═════ TESTO FORNITO ═════

I GEVELOT E I NERI LATITANTI
Torniamo alle dichiarazioni di Antonio Ugolini: “Il perito era il nipote del cardinale Vagnozzi, quello legato alla Cia. Alterò tutte le armi. Lo vidi mentre sparava i proiettili sequestrati all’arsenale. Anche i gevelot”.
I gevelot erano proiettili molto particolari e all’epoca era difficile trovarli sul mercato, anche su quello clandestino. Dalle dichiarazioni di Maurizio Abbatino (fondatore insieme a Franco Giuseppucci della Banda della Magliana): “Danilo Abbruciati portò al deposito una borsa di armi e all’interno, oltre a una pistola calibro 22 – quella che usai per uccidere Nicolino Selis – c’erano una carabina e numerosi proiettili. I gevelot ritrovati al ministero della Sanità potevano provenire dal quel borsone, consegnatoci personalmente da Danilo, oppure da Massimo Carminati, perché era l’unico dei Nar ad aver accesso al deposito. Noi della banda della Magliana non abbiamo mai usato quei proiettili perché preferivamo pistole calibro 9 o 38, non 7.65”.

═════ RIGHE DA ELABORARE ═════

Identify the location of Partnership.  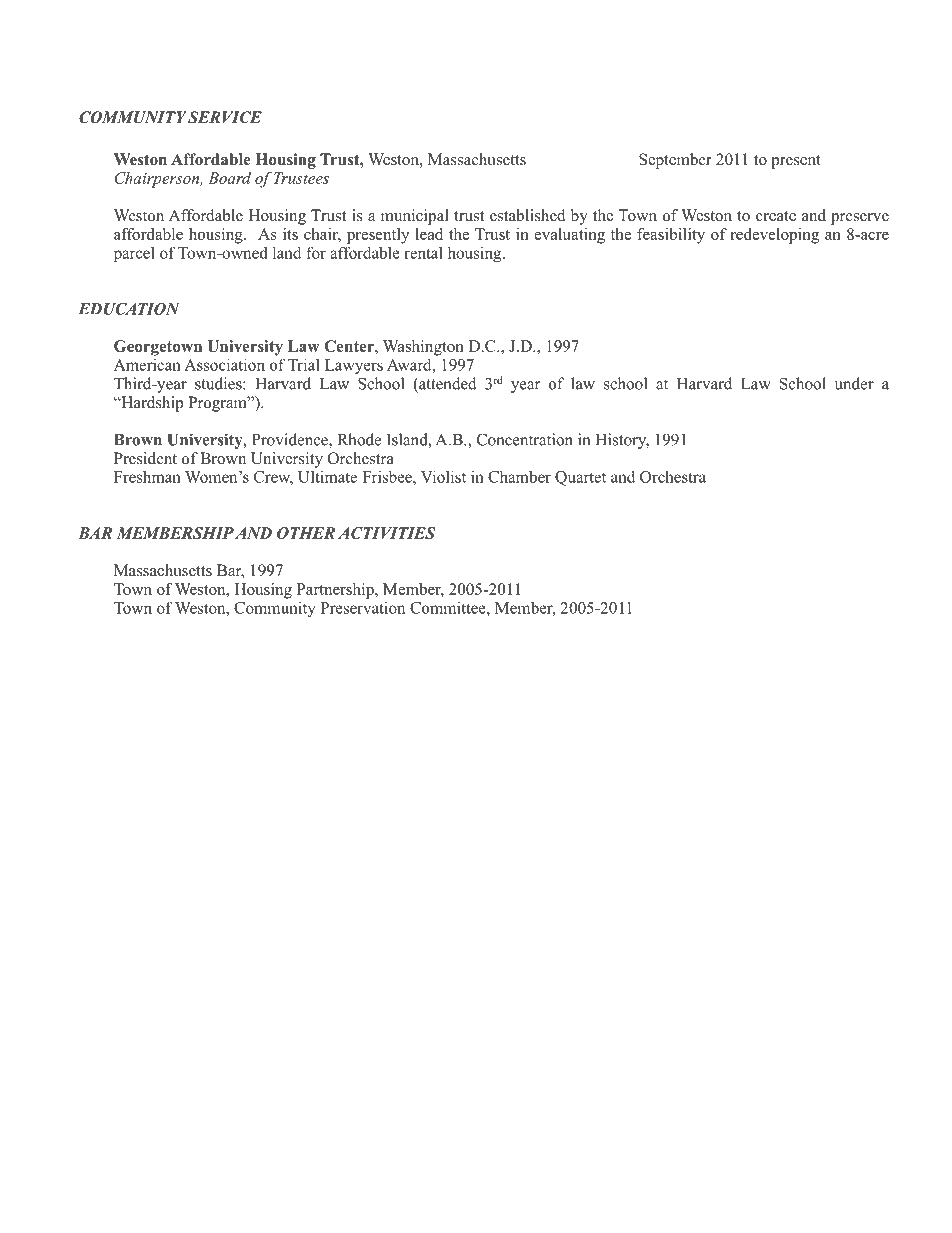
(336, 591).
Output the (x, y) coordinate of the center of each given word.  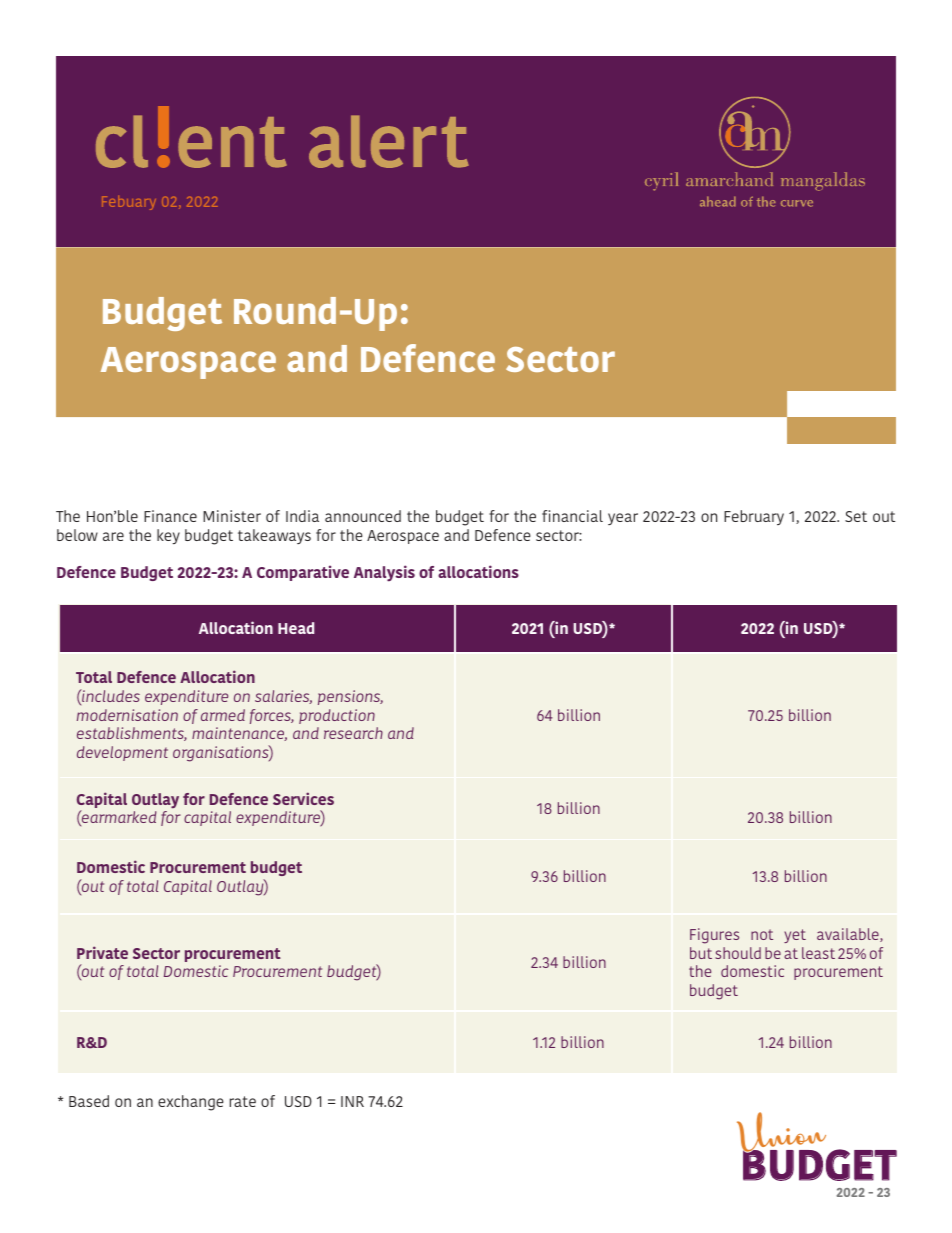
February (754, 517)
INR (352, 1101)
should (738, 953)
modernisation (127, 715)
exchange (191, 1103)
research (353, 733)
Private (102, 952)
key (168, 536)
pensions (350, 697)
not (762, 934)
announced (363, 516)
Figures (714, 936)
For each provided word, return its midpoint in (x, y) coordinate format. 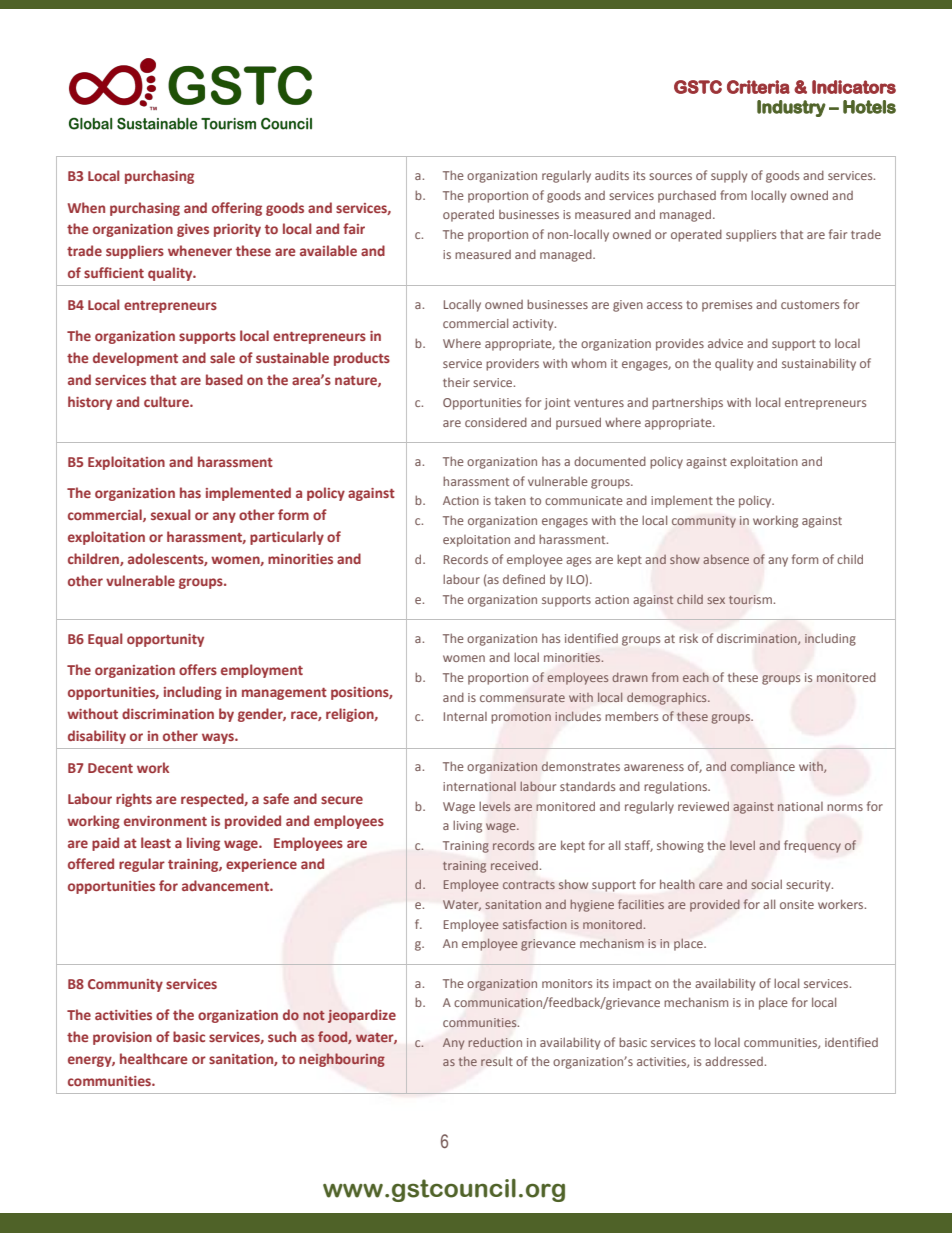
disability (97, 737)
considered (496, 422)
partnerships (687, 403)
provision (122, 1038)
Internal (465, 716)
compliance (763, 768)
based (224, 379)
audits (612, 175)
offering (237, 209)
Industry (791, 108)
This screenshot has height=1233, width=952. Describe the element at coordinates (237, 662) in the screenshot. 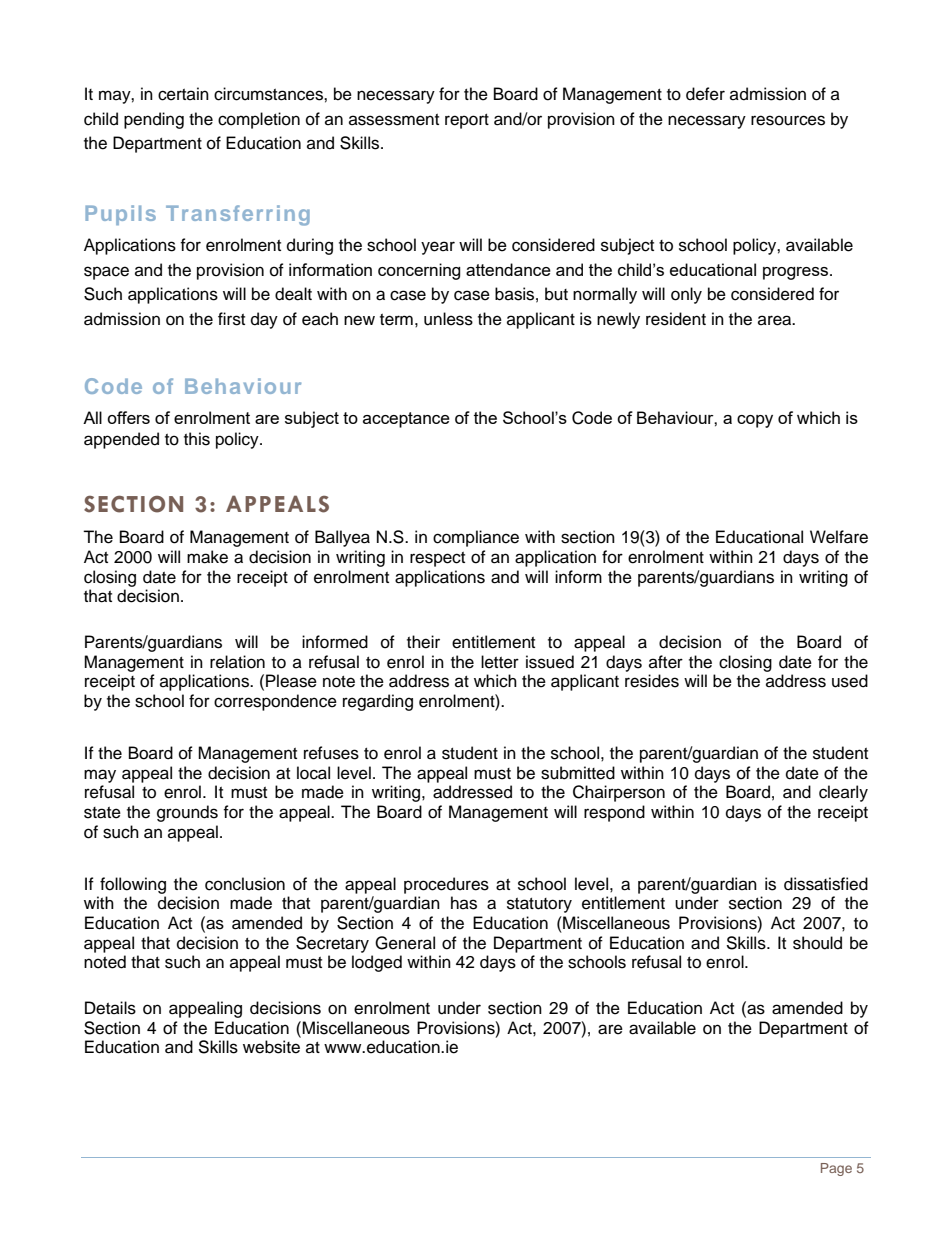

I see `relation` at that location.
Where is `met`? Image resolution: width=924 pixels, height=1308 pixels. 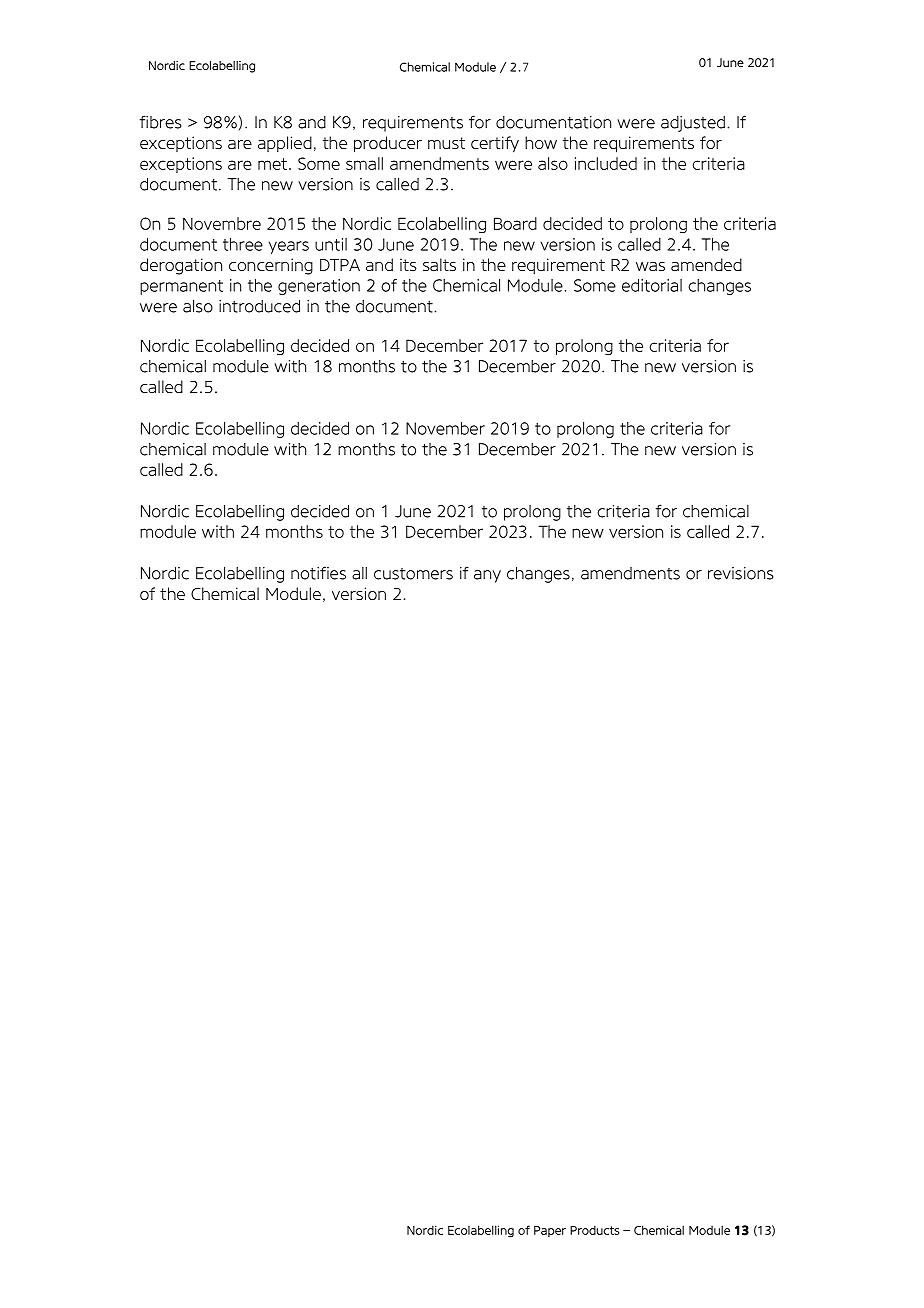 met is located at coordinates (272, 164).
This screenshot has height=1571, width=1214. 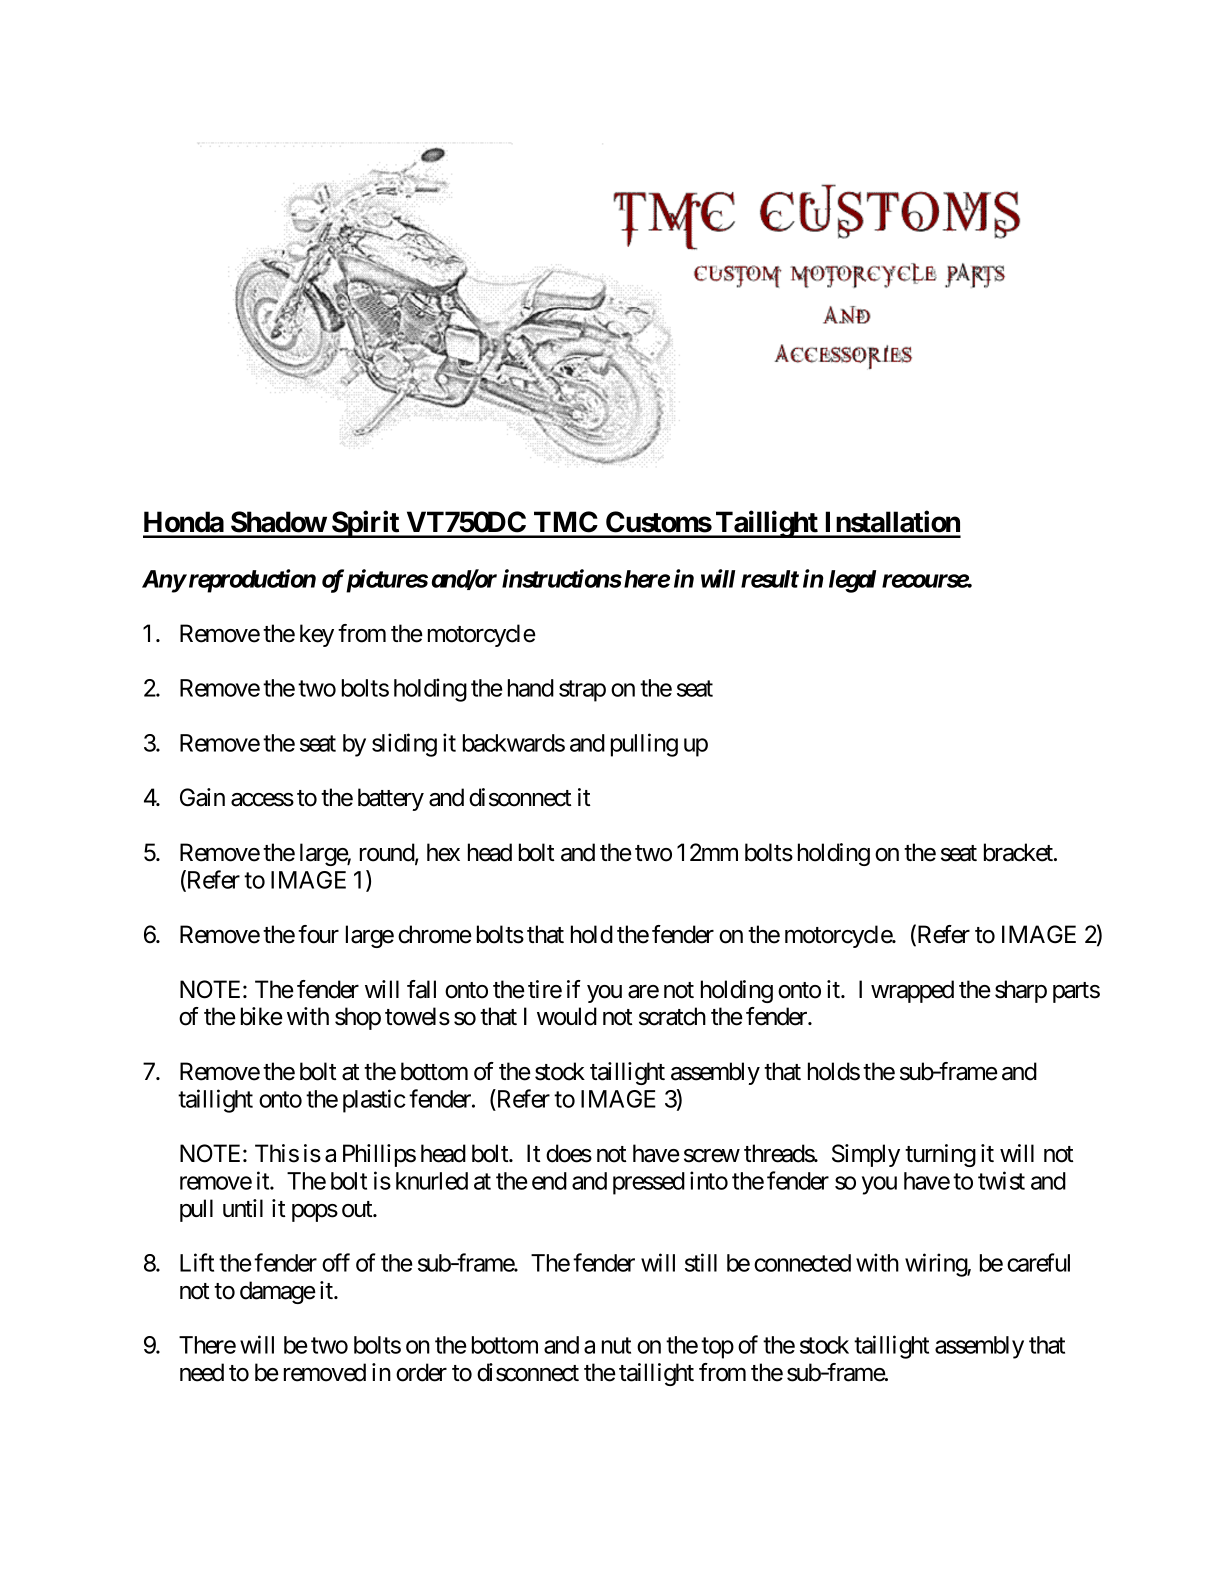 What do you see at coordinates (202, 1372) in the screenshot?
I see `need` at bounding box center [202, 1372].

═════

*COMPITI DA SVOLGERE*.
a. Nel testo sui proiettili gevelot, quali calibri di pistola preferiva la banda della Magliana?
b. Trascrivi fedelmente le righe, partendo dalla prima riga e arrivando alla riga che contiene "at that location.", entrambe incluse. Non riportare le immagini.

*RISPOSTE AI COMPITI*.
a. Preferiva pistole calibro 9 o 38.

b.
Identify the location of Partnership.  
(336, 591).
Output the (x, y) coordinate of the center of each given word.  
February (754, 517)
INR (352, 1101)
should (738, 953)
modernisation (127, 715)
exchange (191, 1103)
research (353, 733)
Private (102, 952)
key (168, 536)
pensions (350, 697)
not (762, 934)
announced (363, 516)
Figures (714, 936)
For each provided word, return its midpoint in (x, y) coordinate format. 
disability (97, 737)
considered (496, 422)
partnerships (687, 403)
provision (122, 1038)
Internal (465, 716)
compliance (763, 768)
based (224, 379)
audits (612, 175)
offering (237, 209)
Industry (791, 108)
This screenshot has height=1233, width=952. Describe the element at coordinates (237, 662) in the screenshot. 

I see `relation` at that location.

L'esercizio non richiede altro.